The Kashmiris have always shown bravery, resilience and perseverance in the face of injustice and state brutality. They will resist Indian occupation till they achieve their political rights, guaranteed to them by the international community under UNSC resolutions.
Pakistan will continue to awaken the world conscience to the plight of the Kashmiris and remind the nations of the world that they owe it to the people of Kashmir and to the principles of the United Nations Charter to let the Kashmiris decide their future for themselves as enshrined in the UNSC resolutions. Because of its very weak case on the Kashmir valley, India terms it a bilateral dispute and avoids internationalizing the issue. From 1990 onwards, India has started a new propaganda that Kashmir is an issue of cross-border terrorism but there is no taker for this blatant lie.
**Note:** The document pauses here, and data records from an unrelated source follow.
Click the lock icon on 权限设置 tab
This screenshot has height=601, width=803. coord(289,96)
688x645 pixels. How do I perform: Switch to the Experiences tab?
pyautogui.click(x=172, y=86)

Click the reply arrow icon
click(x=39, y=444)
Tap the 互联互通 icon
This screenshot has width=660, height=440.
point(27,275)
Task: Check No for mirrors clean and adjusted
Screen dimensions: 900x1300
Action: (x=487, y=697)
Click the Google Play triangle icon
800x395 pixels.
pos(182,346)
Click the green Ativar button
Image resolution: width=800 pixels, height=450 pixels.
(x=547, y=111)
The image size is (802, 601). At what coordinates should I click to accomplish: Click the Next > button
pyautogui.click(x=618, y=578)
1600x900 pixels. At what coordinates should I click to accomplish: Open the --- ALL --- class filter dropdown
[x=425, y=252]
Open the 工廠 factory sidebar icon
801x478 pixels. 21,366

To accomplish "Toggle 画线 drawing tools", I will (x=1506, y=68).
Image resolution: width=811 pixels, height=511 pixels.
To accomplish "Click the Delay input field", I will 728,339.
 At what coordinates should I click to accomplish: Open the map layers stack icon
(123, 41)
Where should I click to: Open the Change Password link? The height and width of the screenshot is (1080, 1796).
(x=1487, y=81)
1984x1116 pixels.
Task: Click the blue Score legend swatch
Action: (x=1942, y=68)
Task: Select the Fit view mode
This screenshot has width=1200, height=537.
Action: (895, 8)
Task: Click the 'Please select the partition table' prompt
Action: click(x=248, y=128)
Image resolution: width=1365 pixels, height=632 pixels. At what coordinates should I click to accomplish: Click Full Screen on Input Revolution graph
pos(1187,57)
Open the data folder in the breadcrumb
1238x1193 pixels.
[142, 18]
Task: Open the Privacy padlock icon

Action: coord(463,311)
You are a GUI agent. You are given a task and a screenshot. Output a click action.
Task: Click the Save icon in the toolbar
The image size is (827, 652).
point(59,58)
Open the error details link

No matter what, the Kashmir issue remains on the agenda of the United Nations. Recently, the United Nations General Assembly adopted with consensus a Pakistan-sponsored resolution, titled “Universal Realisation of the Right of the Peoples to Self-Determination”, which “unequivocally supports the right to self-determination for all peoples under subjugation, alien domination and foreign occupation”, including those of Indian-occupied Kashmir. According to a statement by the Foreign Office (FO), the adoption of the resolution with consensus provides the people of Indian-occupied Kashmir with a new hope in their just struggle for self-determination and freedom from oppression and occupation. The day is not far when the people of Kashmir will be free from the yoke of Indian occupation.